Nice one Norm. This is a good example of sibling-rivalry: something that happens in humans and other animal species like these egrets. If you assume a monogamous mating system, sibs share 50% of their genes, but you share 100% of genes with yourself, so selfish behaviour like competing for and taking food away from your sib often pays off in evolutionary terms. There is a fine balance here though. Behaviours that might significantly reduce the survivorship of your sibling would be selected against because there would be a 50% chance that a copy of the gene or gene complex that codes for this would reside in the affected sib. In other words the gene would have a hard time surviving over generations because it frequently kills itself off.

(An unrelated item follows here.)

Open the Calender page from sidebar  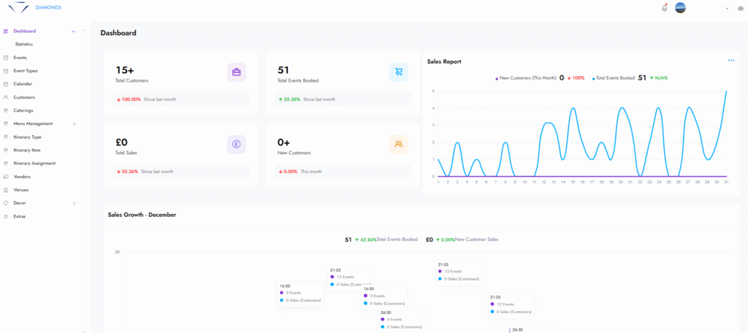23,84
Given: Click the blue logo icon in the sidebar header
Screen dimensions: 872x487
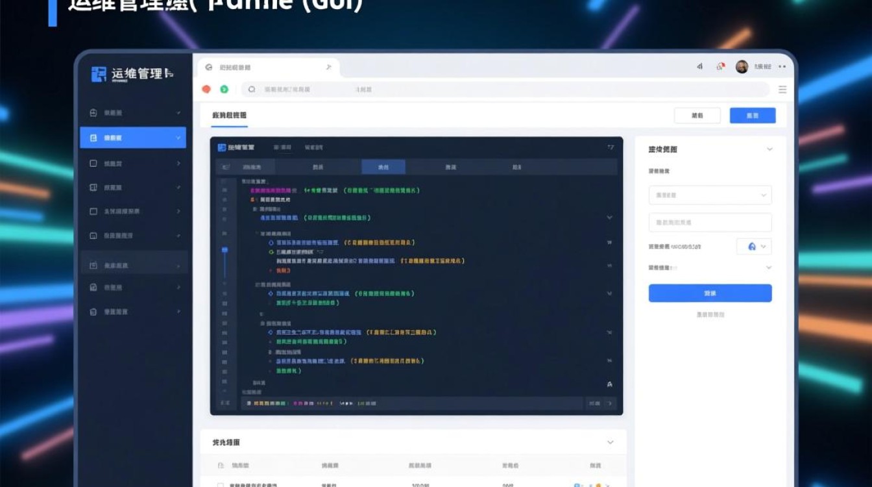Looking at the screenshot, I should click(x=99, y=74).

Food resources vary between years and in lean years parents may not be able to feed all their chicks. If there is a hierarchy of age and size within the brood, the bigger chicks will tend to out-compete the smaller one for food and the small one will die. This "brood reduction" is a natural mechanism to regulate brood size to match the food resources available in a given year. To think of this another way, it may be better to produce one healthy chick rather than three sickly ones. In years of food abundance, there is enough food for all the siblings, even the smallest and youngest one.
While we were at the rookery, we met a lady from a rescue group that recovers prematurely downed or otherwise injured birds and then nurses them back to health for release. She allowed us to watch as she released four black-crowned night heron chicks. One is shown in the attached photo.
Interestingly, we were told that after great egret chicks fledge they continue to be fed by their parents for a while. But after the herons fledge, they are on their own.